Simplifications not applied when running `foundry-prove` using the booster backend

[lucasmt]

When running a certain proof with kevm foundry-prove with the --use-booster option, I get a branching condition as follows, where BUF is a large b"..." expression (that I believe corresponds to some contract bytecode):

{ true #Equals #asWord ( #range ( #buf ( 32 , ( maxUInt160 &Int #lookup ( ?STORAGE:Map , 3 ) ) ) +Bytes #buf ( 32 , #lookup ( ?STORAGE2:Map , 0 ) ) +Bytes #buf ( 32 , #lookup ( ?STORAGE3:Map , 0 ) ) +Bytes #buf ( 32 , #lookup ( ?STORAGE4:Map , 0 ) ) +Bytes b"\x00\x00\x00\x00\x00\x00\x00\x00\x00\x00\x00\x00.#M\xaeu\xc7\x93\xf6z5\x08\x9c\x9d\x99$^\x1cXG\x0b" +Bytes #buf ( 32 , #lookup ( ?STORAGE0:Map , 4 ) ) +Bytes BUF , 160 , 32 ) ) <=Int maxUInt64 }

However, this expression could be simplified down to #lookup ( ?STORAGE0:Map , 4 ) <=Int maxUInt64 by applying the following two lemmas, which already exist in bytes-simplification.k:

    rule [range-included-in-cHead]:
      #range(B1:Bytes +Bytes _:Bytes, S:Int, W:Int) => #range(B1, S, W)
      requires S +Int W <=Int lengthBytes(B1)
      [simplification]

    rule [range-outside-cHead]:
      #range(B1:Bytes +Bytes B2:Bytes, S:Int, W:Int) => #range(B2, S -Int lengthBytes(B1), W)
      requires lengthBytes(B1) <=Int S
      [simplification]

In fact, if I run the above expression as a runLemma/doneLemma claim, it does simplify as expected. Also, if the same proof is run using the legacy backend instead of the booster, the expression is also simplified. I don't know why the lemmas are not being applied when running the proof with the booster.
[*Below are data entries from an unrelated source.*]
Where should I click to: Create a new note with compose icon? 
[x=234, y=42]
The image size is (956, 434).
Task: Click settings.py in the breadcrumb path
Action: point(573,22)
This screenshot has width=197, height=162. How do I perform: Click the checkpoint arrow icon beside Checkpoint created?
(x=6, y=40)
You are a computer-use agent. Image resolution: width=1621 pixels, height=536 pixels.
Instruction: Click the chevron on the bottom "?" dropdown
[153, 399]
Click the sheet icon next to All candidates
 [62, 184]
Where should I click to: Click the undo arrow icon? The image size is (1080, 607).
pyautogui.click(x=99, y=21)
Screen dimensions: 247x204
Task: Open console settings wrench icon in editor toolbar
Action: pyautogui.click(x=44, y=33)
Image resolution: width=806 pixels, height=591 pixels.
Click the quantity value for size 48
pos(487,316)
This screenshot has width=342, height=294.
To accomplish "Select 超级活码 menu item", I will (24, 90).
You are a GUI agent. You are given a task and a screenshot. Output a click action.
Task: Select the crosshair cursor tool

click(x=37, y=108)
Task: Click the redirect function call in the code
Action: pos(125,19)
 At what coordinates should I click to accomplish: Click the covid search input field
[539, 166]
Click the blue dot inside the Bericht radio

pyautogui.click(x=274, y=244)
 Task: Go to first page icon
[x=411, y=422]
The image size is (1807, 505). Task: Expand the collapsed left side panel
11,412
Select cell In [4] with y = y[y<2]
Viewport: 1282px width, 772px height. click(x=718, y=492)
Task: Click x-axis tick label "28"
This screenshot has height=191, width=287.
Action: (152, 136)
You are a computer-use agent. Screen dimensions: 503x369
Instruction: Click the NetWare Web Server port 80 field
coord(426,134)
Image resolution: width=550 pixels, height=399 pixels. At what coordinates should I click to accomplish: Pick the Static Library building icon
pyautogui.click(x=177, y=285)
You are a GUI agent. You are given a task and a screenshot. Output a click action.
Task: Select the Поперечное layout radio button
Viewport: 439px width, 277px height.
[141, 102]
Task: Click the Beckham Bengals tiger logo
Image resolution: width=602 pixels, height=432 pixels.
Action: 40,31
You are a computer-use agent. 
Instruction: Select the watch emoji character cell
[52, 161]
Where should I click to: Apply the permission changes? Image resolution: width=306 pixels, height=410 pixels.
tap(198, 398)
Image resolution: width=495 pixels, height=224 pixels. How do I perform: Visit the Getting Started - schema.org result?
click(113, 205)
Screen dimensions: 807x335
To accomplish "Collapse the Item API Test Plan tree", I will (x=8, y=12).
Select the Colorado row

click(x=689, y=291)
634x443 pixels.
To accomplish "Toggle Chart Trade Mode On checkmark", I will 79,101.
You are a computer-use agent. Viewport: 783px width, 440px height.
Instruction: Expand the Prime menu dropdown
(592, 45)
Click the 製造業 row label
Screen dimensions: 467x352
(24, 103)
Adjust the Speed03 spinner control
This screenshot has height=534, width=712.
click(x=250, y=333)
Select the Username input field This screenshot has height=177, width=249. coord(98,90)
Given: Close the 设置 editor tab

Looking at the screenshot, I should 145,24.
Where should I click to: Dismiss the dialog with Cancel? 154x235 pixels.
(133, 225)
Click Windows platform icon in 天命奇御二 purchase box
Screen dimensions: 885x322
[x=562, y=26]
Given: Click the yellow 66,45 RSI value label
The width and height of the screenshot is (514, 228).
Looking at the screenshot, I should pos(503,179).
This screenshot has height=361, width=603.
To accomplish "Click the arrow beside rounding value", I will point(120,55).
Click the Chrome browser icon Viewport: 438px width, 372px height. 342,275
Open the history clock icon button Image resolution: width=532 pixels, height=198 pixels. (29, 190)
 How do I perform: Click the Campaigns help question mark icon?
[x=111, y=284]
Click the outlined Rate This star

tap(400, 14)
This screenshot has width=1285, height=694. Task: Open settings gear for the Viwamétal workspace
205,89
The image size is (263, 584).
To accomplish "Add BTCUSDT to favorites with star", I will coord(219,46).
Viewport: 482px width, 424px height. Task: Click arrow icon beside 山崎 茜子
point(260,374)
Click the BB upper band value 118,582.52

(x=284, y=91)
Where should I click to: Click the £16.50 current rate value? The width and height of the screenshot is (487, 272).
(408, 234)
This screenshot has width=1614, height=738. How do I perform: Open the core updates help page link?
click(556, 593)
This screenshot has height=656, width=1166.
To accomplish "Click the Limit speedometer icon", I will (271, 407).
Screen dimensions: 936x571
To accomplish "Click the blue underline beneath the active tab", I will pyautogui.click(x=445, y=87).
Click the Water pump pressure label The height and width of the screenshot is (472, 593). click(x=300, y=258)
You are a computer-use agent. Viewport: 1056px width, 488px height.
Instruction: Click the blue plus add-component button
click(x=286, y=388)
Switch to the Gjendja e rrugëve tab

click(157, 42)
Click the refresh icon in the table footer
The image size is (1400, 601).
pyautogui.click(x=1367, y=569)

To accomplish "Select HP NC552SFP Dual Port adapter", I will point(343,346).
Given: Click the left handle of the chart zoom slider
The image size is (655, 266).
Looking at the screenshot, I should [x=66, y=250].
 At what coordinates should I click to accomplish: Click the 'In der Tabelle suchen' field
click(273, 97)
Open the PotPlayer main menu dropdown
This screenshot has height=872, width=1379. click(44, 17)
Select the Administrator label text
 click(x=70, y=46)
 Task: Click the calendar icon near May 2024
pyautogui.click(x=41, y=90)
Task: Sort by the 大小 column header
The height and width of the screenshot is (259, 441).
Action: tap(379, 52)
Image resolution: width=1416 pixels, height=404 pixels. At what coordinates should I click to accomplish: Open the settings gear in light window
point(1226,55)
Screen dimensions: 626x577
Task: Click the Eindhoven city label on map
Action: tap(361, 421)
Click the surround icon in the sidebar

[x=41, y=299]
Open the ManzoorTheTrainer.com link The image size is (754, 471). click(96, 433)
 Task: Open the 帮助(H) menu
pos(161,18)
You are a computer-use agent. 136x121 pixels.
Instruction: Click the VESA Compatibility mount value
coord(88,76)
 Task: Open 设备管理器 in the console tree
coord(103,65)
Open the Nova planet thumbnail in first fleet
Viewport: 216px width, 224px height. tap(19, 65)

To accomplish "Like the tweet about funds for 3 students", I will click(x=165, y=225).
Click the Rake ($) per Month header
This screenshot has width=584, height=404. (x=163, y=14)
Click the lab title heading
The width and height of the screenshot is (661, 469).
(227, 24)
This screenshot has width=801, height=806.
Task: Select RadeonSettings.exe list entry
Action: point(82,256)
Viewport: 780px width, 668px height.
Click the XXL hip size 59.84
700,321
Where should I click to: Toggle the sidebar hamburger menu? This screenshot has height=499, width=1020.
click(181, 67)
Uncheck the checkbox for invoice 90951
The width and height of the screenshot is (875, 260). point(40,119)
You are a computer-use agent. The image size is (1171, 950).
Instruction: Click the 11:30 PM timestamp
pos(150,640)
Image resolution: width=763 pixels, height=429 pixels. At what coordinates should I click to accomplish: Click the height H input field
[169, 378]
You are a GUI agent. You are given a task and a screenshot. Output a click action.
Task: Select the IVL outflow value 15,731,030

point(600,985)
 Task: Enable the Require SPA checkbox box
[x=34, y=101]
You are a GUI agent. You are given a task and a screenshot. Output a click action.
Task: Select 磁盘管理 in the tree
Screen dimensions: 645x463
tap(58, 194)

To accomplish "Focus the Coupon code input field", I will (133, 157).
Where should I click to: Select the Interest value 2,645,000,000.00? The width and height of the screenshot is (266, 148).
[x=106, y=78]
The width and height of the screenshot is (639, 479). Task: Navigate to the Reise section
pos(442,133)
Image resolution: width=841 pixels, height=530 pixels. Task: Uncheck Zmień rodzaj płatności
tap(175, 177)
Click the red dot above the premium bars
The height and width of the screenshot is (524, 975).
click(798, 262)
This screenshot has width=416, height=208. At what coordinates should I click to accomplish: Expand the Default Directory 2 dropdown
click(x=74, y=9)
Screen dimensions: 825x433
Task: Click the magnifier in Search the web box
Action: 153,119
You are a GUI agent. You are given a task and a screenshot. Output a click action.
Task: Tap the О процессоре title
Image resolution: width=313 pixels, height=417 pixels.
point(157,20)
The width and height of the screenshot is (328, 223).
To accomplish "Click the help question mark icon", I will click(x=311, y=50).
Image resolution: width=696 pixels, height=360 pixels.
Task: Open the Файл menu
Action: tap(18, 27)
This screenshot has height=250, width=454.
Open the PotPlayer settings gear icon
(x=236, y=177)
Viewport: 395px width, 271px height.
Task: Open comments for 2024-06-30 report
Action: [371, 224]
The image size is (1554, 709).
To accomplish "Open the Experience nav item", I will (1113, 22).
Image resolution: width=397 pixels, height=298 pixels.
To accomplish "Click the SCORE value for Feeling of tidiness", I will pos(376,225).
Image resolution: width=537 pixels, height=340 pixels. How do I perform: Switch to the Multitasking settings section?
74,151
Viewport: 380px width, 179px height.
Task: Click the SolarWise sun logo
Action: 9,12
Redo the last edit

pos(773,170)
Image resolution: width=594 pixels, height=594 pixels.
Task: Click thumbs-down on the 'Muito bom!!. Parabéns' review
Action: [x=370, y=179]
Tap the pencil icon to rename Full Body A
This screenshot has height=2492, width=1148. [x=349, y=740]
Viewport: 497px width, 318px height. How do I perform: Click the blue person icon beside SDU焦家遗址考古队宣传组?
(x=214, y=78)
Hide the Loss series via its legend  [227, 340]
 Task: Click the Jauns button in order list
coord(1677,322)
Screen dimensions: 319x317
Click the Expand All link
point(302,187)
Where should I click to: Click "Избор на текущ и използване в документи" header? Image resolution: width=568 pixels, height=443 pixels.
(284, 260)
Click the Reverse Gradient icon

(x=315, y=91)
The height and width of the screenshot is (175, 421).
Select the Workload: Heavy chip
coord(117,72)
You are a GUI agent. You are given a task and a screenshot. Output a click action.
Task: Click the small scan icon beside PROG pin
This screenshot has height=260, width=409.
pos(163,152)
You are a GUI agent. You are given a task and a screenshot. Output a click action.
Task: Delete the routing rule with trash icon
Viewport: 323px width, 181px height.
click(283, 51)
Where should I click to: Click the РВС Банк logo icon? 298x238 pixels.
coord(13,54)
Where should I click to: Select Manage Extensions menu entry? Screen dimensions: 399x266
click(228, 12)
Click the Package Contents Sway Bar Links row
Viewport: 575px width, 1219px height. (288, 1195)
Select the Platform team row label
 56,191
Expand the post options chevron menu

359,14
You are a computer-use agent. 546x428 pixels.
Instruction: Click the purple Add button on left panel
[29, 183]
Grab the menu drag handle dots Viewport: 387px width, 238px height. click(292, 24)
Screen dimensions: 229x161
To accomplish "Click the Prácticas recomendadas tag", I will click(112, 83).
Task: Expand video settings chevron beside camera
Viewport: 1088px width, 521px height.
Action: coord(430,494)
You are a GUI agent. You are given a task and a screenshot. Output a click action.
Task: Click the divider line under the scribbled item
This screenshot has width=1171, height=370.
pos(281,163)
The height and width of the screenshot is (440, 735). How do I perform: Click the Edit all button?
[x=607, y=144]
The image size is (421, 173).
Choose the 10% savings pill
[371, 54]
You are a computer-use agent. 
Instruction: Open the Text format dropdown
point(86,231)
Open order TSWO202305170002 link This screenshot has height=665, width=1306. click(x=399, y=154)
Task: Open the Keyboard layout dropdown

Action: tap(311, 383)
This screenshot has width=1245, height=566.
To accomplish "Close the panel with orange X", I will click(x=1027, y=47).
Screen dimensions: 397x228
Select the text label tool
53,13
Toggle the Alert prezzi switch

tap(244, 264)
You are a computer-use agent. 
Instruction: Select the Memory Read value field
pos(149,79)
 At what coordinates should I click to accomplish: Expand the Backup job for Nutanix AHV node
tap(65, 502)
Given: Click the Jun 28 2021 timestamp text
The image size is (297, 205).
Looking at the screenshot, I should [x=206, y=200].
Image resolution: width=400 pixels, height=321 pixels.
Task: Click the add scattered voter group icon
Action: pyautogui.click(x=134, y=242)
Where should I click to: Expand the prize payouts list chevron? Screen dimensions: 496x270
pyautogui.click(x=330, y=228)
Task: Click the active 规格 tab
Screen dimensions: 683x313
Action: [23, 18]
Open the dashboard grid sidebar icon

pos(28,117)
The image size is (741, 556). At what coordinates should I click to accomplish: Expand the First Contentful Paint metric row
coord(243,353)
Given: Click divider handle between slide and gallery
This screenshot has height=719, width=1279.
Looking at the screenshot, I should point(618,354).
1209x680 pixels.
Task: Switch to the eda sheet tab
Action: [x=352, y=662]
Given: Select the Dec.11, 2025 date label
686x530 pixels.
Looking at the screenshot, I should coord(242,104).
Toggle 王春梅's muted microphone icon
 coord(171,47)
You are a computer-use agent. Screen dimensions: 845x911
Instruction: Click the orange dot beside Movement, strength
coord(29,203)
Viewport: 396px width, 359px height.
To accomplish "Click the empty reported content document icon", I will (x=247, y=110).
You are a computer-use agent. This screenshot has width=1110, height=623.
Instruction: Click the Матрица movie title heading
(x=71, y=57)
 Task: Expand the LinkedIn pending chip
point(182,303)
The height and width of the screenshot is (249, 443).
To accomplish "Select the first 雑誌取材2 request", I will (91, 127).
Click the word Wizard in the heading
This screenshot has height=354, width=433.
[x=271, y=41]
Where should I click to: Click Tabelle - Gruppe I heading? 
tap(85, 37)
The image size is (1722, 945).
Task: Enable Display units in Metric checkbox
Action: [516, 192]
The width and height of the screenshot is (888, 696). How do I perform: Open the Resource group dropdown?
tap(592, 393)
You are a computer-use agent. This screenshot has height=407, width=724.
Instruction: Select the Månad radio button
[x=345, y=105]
I have shared a bug report with @geo2a for a previous version of the proof that was exhibiting the same problem (but with a different expression). In both cases the same two lemmas above are not being applied.

[ehildenb]

The booster doesn't apply rule that have side-conditions in them. But perhaps it could call the simplify endpoint before passing the term back, to make sure that returned terms are fully simplified?

Or perhaps we can do that from the pyk side?

[goodlyrottenapple]

@lucasmt would it be possible to generate a bug_report for a state just before this branch? we could then start booster with -l Rewrite -l Simplify and get a trace of the attempted rewrite + simplifications. That should hopefully tell us whether the booster even attempts to apply the above rules and if it does, why does it fail...

[JuanCoRo]

I got non-appliance of rules when running the legacy backend. So it could be that this is not only related to the booster after all. In this case, the branching conditions are simplified correctly, but not the cells of the configuration (such as <output>). A claim for the expected simplification of the cell passes as well.

[geo2a]

We now have an experimental branch in Booster that calls the legacy simplifier in case of the branching result. This is roughly equivalent to calling simplify from pyk, but happens withing Booster.

I've tested the execute request mentioned above, and the K cell in the response now looks like:

      <k>
        JUMPI 10880 bool2Word ( maxUInt160 &Int #lookup ( ?STORAGE7:Map , 3 ) ==Int 0 )
        ~> #pc [ JUMPI ]
        ~> #execute
        ~> CONTINUATION:K
      </k>

Unfortunately, overriding kore-rpc-booster with kup seems broken now. Therefore, to use the experimental branch with KEVM, one needs to:

• build hs-backend-booster from source of the experimental branch using the build instructions. I can help with the Haskell stuff.
• Run proofs with kevm foundry-prove --kore-rpc-command 'kore-rpc-booster --simplify-after-exec', making sure to use the locally built executable from step one.

[geo2a]

@lucasmt I have updates:

• the --simplify-after-exec option has been merged to main (#249)
• kup has been patched and can now be used to override Booster in KEVM. Use kup update kevm --override k-framework/booster-backend main. Non need to build Booster from source anymore.

I think we could close this issue now.